━━━━━ Exercise material ━━━━━

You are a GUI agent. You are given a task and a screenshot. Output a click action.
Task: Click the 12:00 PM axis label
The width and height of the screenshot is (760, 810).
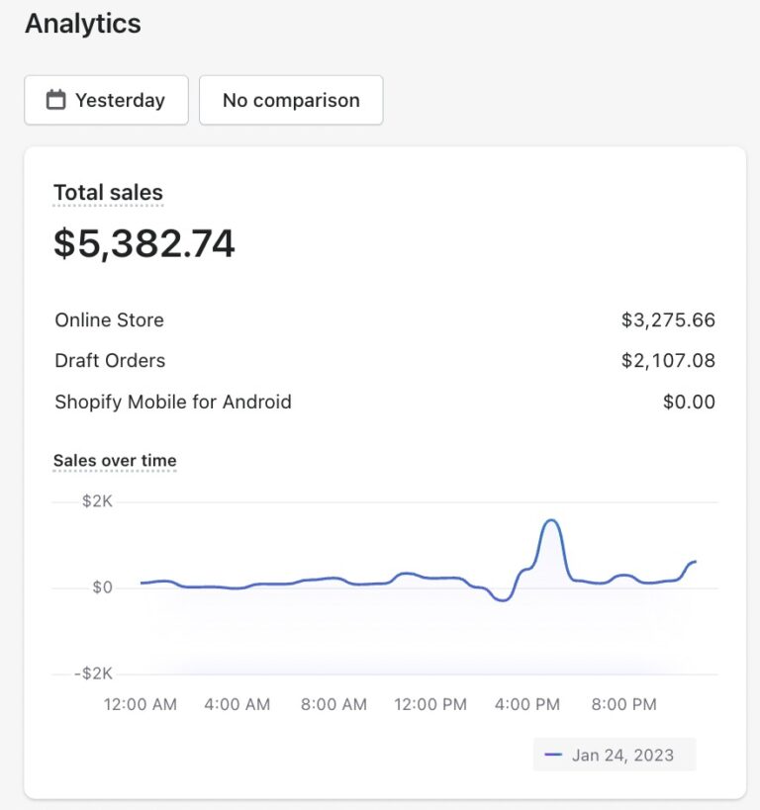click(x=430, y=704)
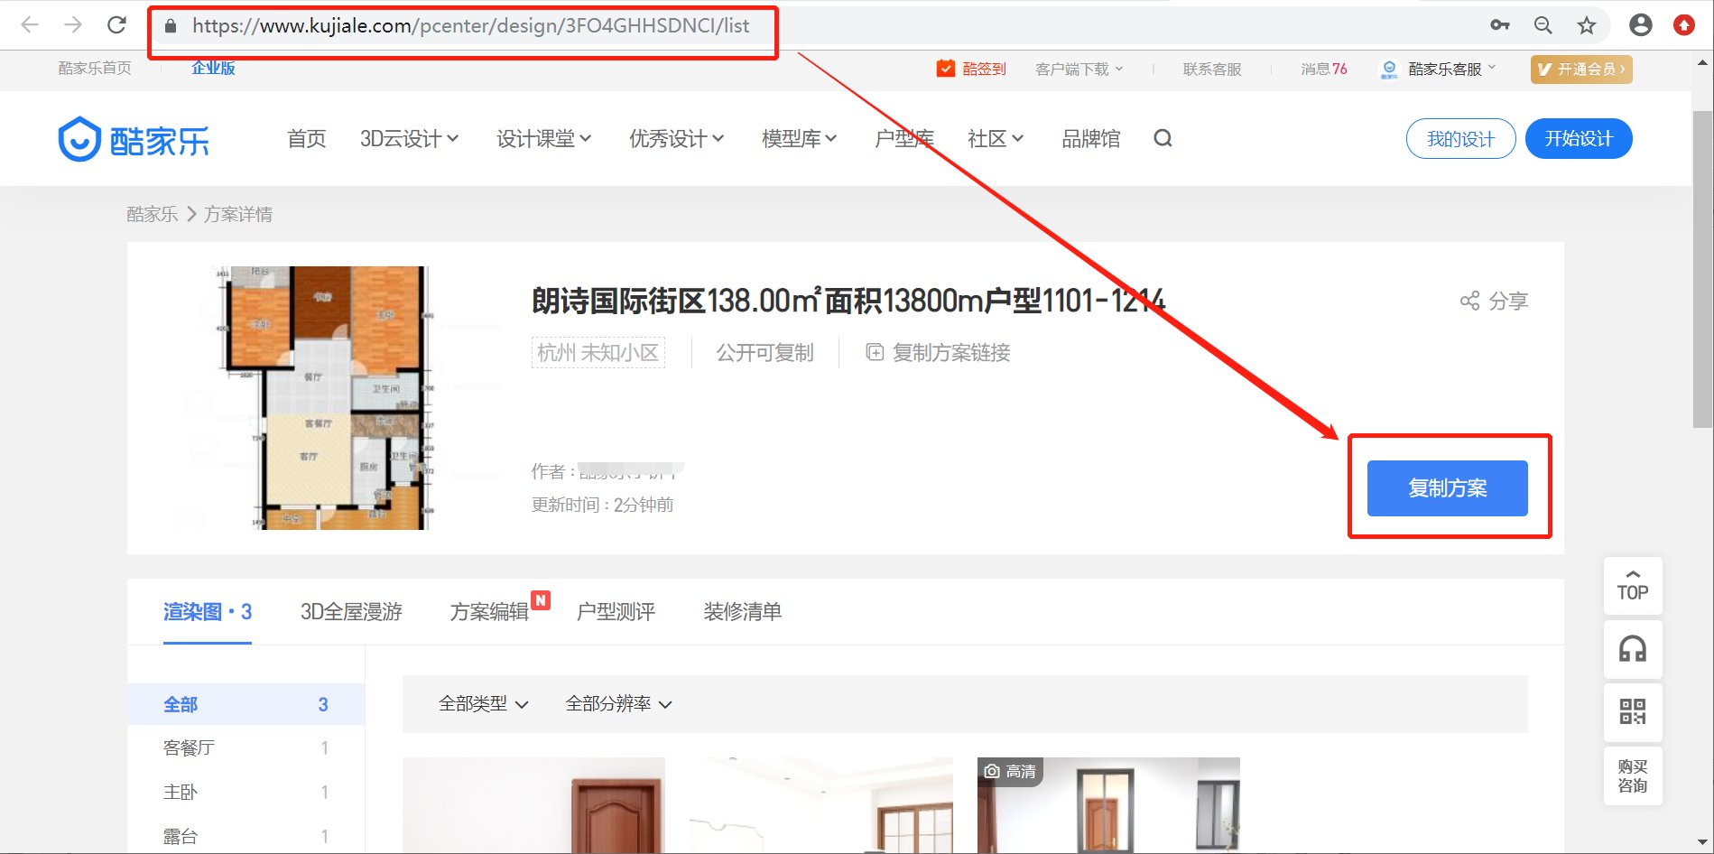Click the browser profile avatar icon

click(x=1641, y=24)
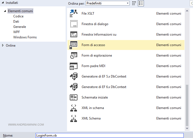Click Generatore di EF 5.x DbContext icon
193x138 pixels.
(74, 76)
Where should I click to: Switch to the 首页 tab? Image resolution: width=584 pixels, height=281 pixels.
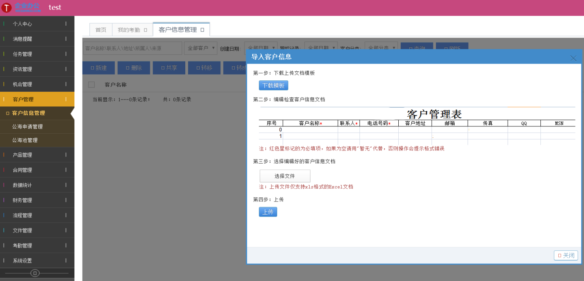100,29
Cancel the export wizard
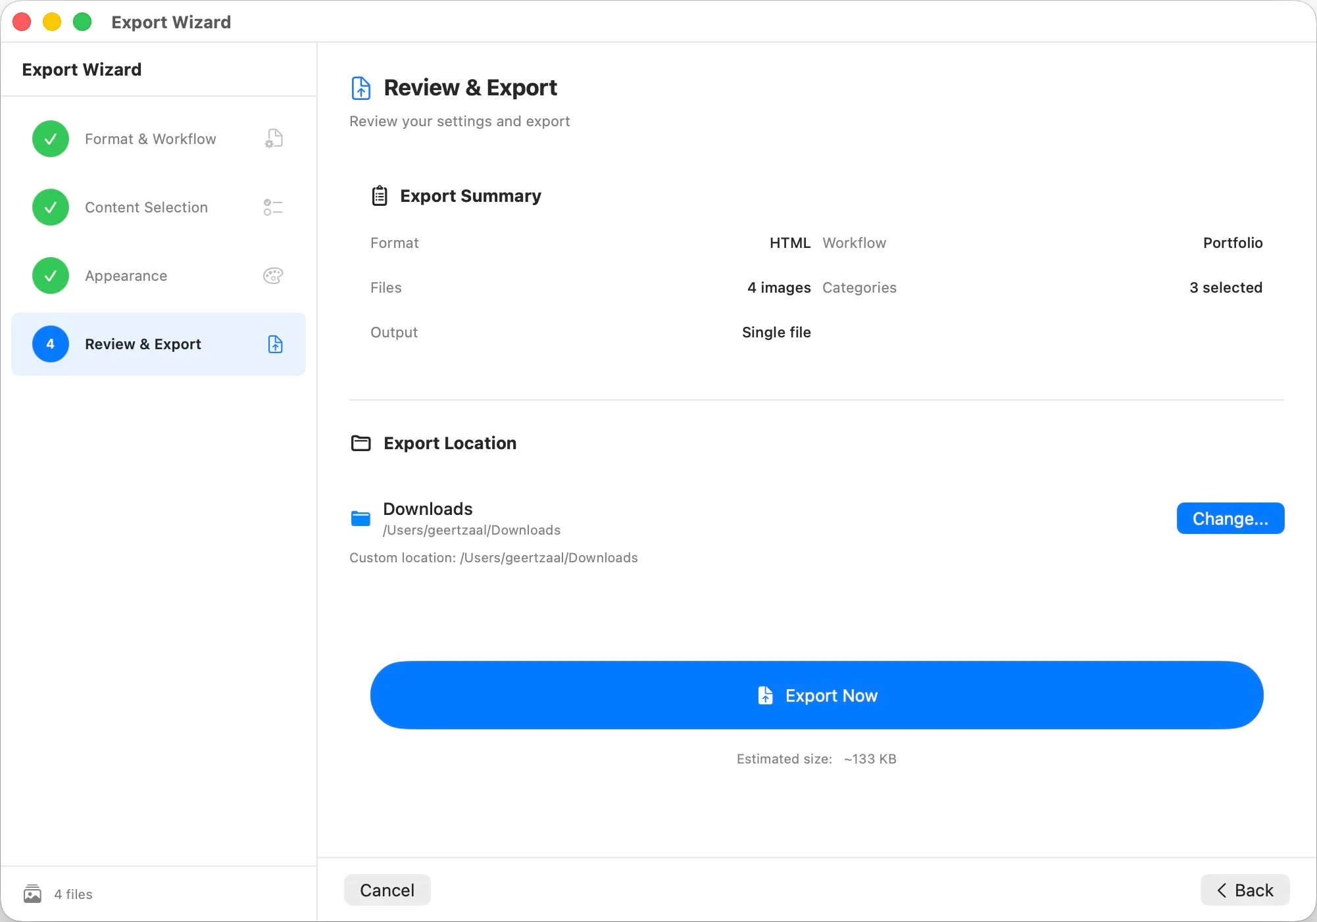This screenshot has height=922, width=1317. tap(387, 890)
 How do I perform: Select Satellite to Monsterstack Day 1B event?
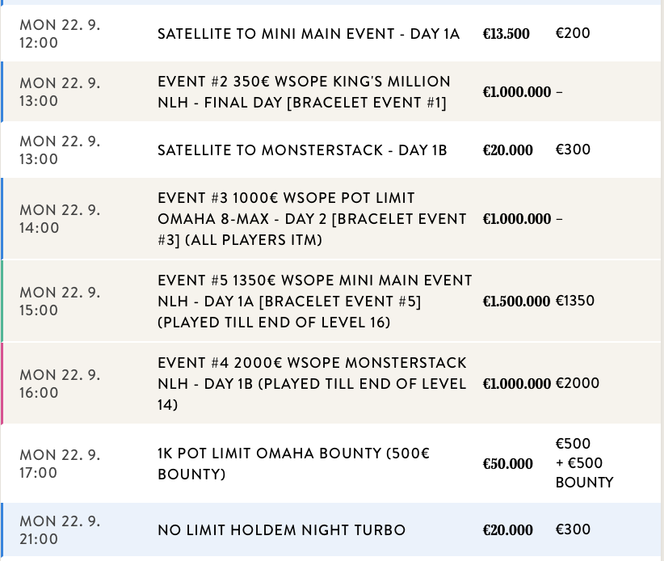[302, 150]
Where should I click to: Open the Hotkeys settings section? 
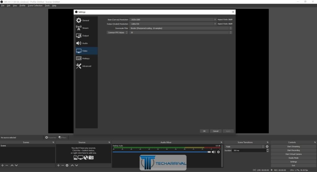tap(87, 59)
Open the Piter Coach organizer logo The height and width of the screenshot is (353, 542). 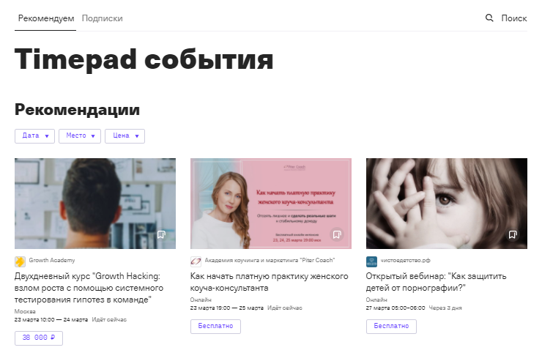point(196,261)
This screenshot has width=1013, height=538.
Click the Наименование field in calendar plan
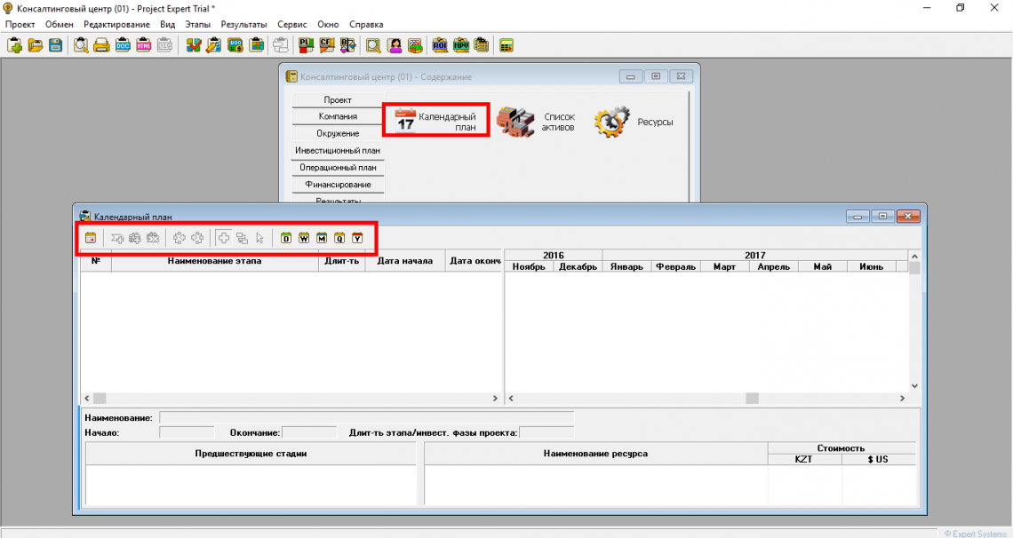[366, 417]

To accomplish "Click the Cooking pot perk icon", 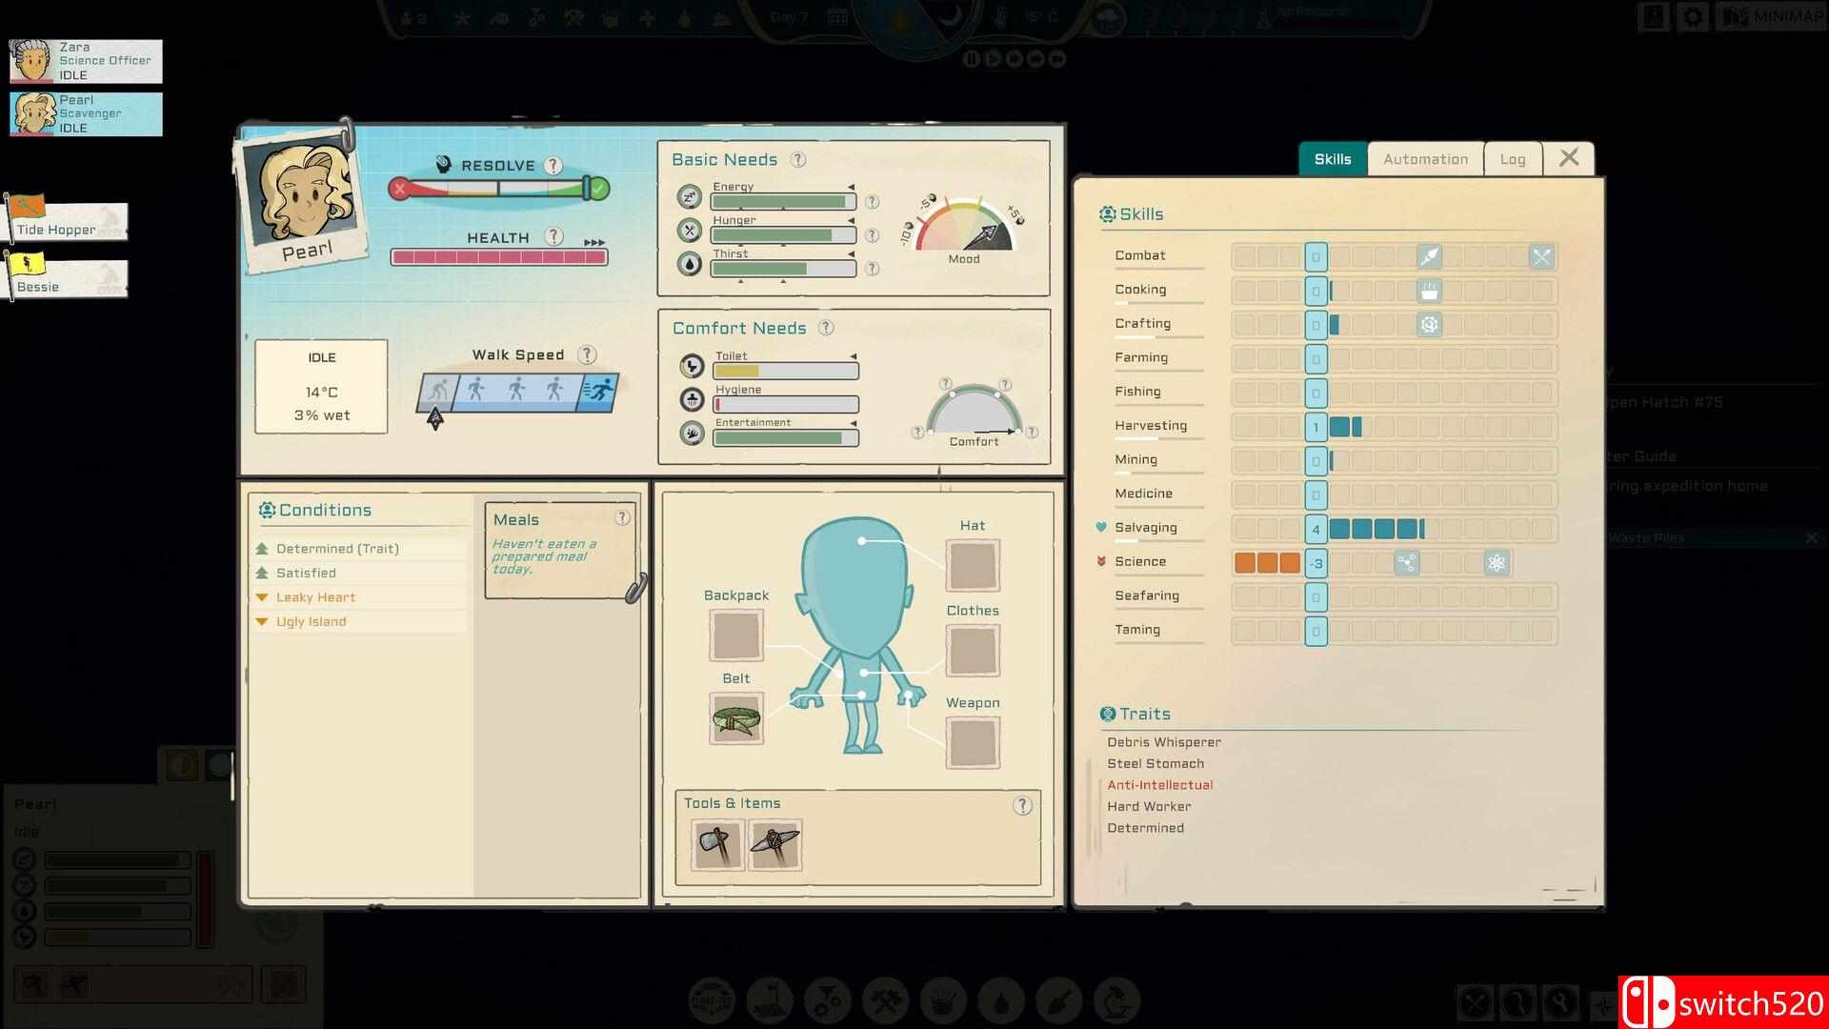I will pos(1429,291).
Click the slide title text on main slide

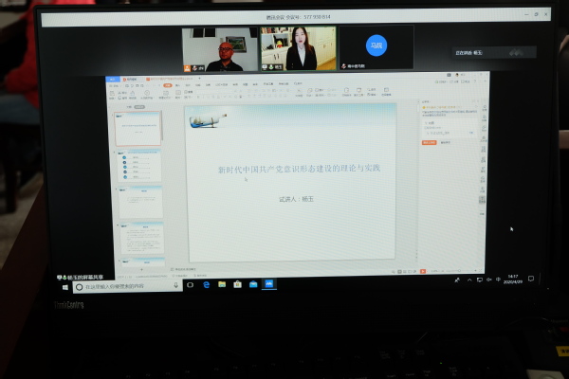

━━━━━

Filter the records above down to the lines that contain the string "pixels", treating uppercase and lowercase as different.

193x138 pixels.
Where should I click to: Switch to the 首页 tab? Image resolution: width=584 pixels, height=281 pixels.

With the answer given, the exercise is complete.